All these different angles might have been brought up in a discussion between the parents after the news is broken to them about their child, and the intentions of the doctors. They might have discussed his father’s behaviour, or how it has informed his feelings on his own child now. Working through that now via an argument with his partner, perhaps it might not matter what colour they paint the nursery at all, etc. At the same time, this might have given them more room to emote, to explore conflicting feelings about what they are being told, and more opportunities for us to subsequently side with them.
There is not enough protective pushback to the medical professionals on display to suggest they are anything but terrified their child is ‘not normal’; they do not seem defensive of the infant, even if they are frightened for them. And that really hurts their likeability, which is very important if we are to be carried along with them to want to know more about this issue, or do something about it.
What we can see from the interactions of David and John is that McNeice can write and direct emotionally complex dialogue. In a short format, though, that needs to be more focused; targeted on a core element that it can help nail, instead of trying to branch off and tumbling down too many rabbit holes.

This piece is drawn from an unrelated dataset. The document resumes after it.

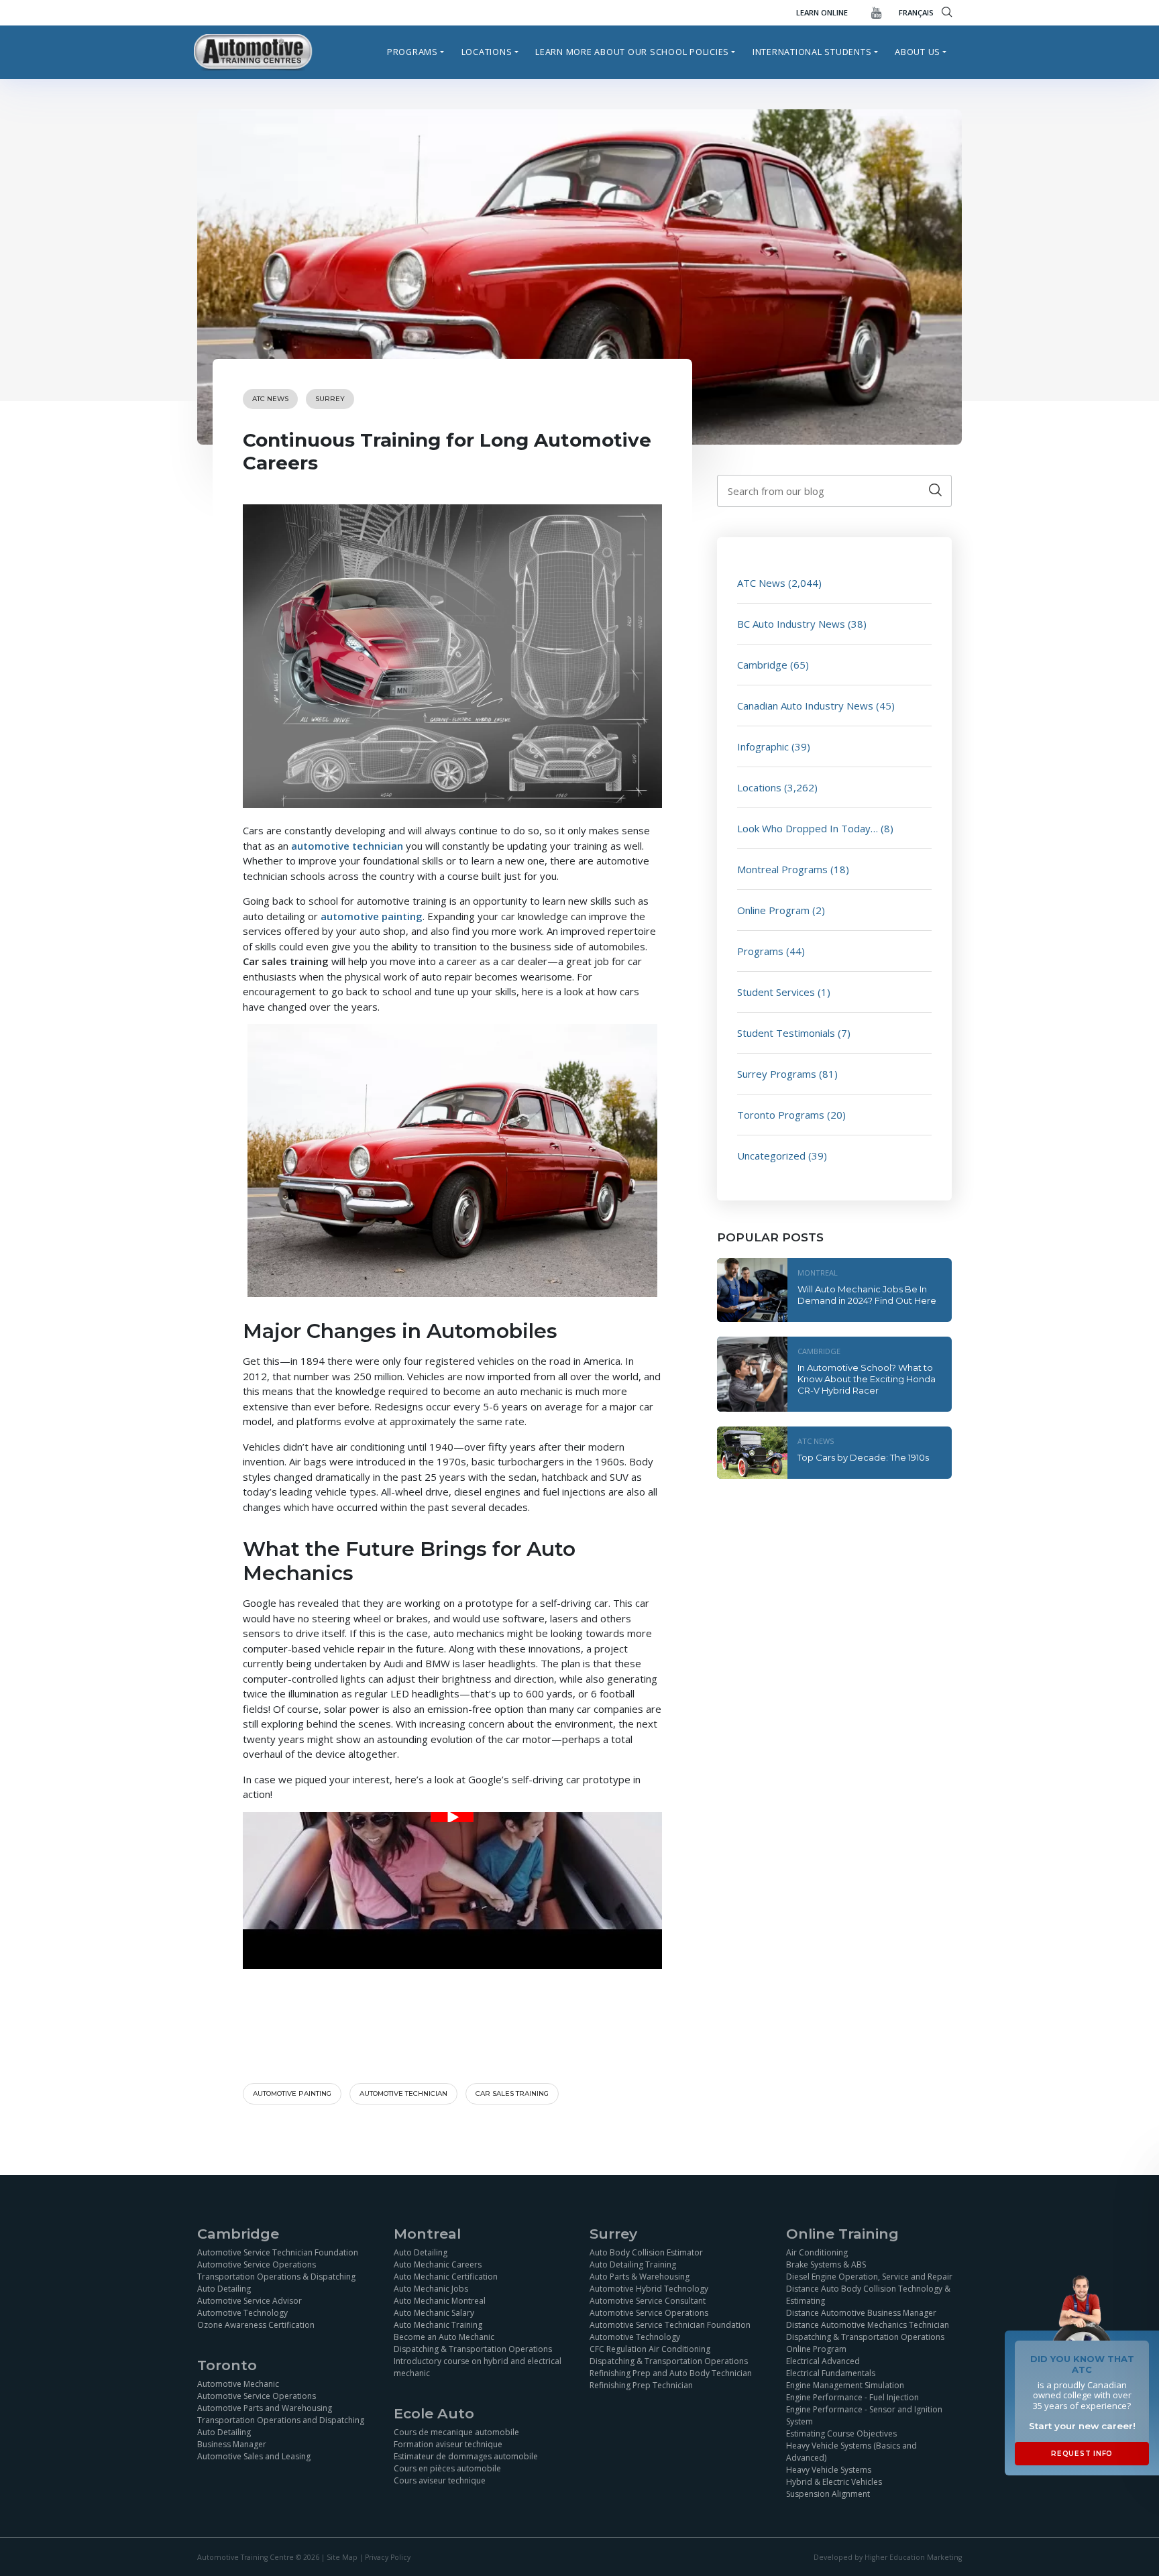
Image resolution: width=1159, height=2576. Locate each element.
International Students (812, 52)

There is a received wisdom that films should show, not tell. But so much of this film’s potential power resides in its potential to start a conversation. It needs to tell and talk, more than it needs to show. But, to be fair, it is all too easy to spend too long talking about what a film could have been. Lambing might have worked better as a dialogue-driven conversational, in a more limited setting. Ultimately, you can only review the film you have seen. While this is not perfect, it does an important job. In that case, Lambing is more than worthy of recommendation, as it brings a topic to light which needs to be talked about.